• [Problem statement] In this exercise, return only the lines that run from the line with "Click the pink fill color swatch" to the end of the entries below, both included. Pictures are not copied.

• [Provided material]
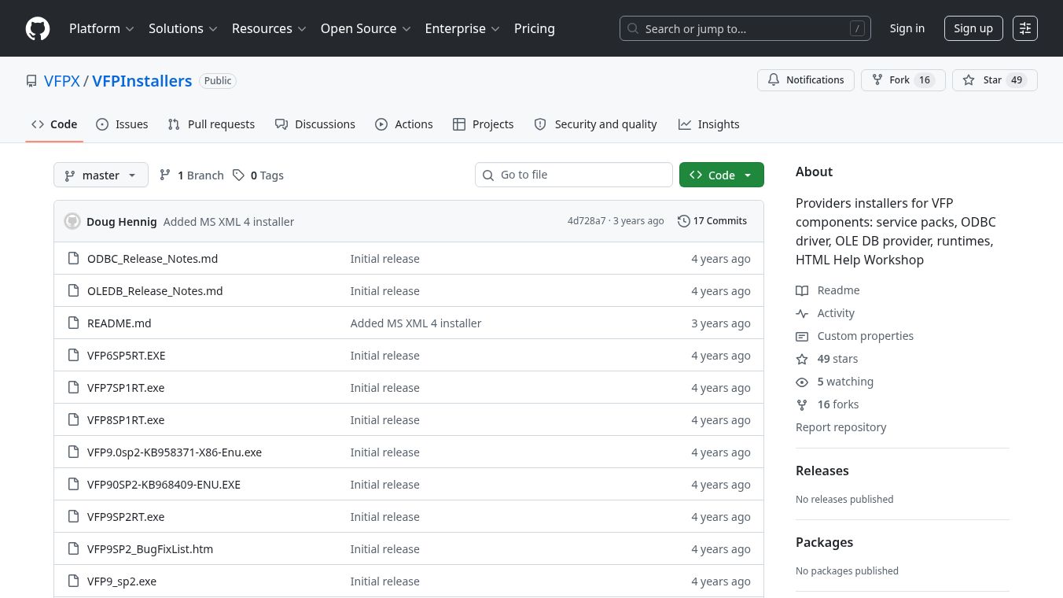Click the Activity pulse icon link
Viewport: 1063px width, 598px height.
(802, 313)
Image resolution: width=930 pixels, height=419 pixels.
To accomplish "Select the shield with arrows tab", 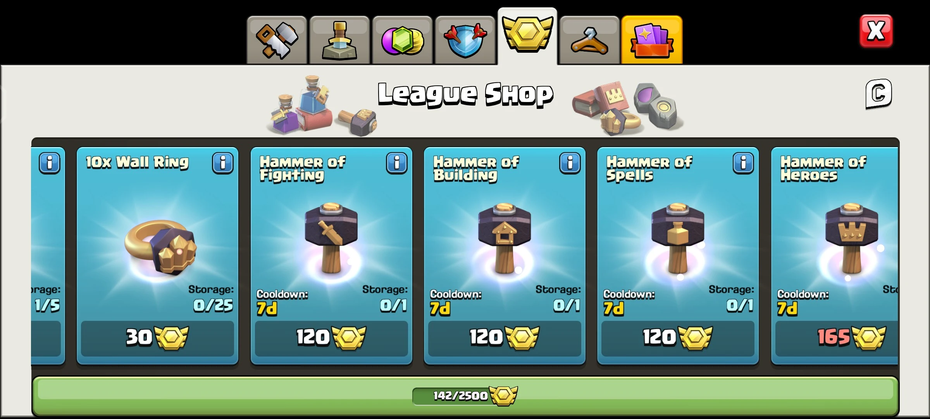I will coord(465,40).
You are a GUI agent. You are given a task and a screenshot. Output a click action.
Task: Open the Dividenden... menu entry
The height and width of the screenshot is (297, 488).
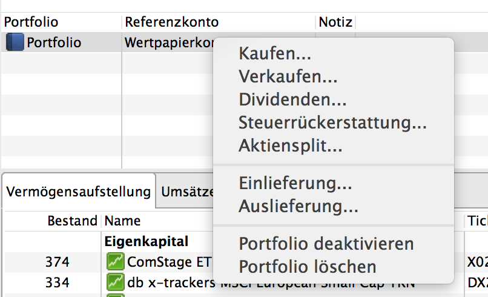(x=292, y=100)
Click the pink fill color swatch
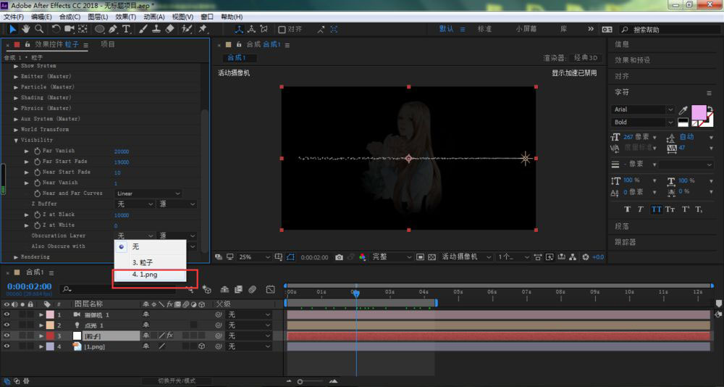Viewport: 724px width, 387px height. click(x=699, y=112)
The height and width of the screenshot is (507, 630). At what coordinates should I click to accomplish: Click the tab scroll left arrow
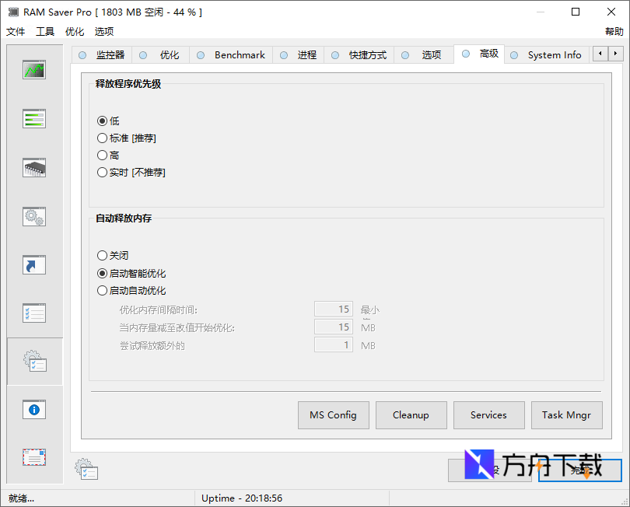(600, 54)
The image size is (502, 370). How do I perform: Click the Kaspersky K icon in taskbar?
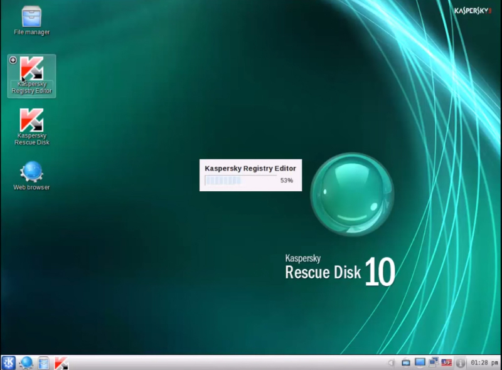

• [Finished exercise]
Click the pink fill color swatch
Viewport: 724px width, 387px height. click(x=699, y=112)
The height and width of the screenshot is (507, 630). At what coordinates should I click to accomplish: Click the tab scroll left arrow
(600, 54)
The image size is (502, 370). How do I perform: Click the Kaspersky K icon in taskbar?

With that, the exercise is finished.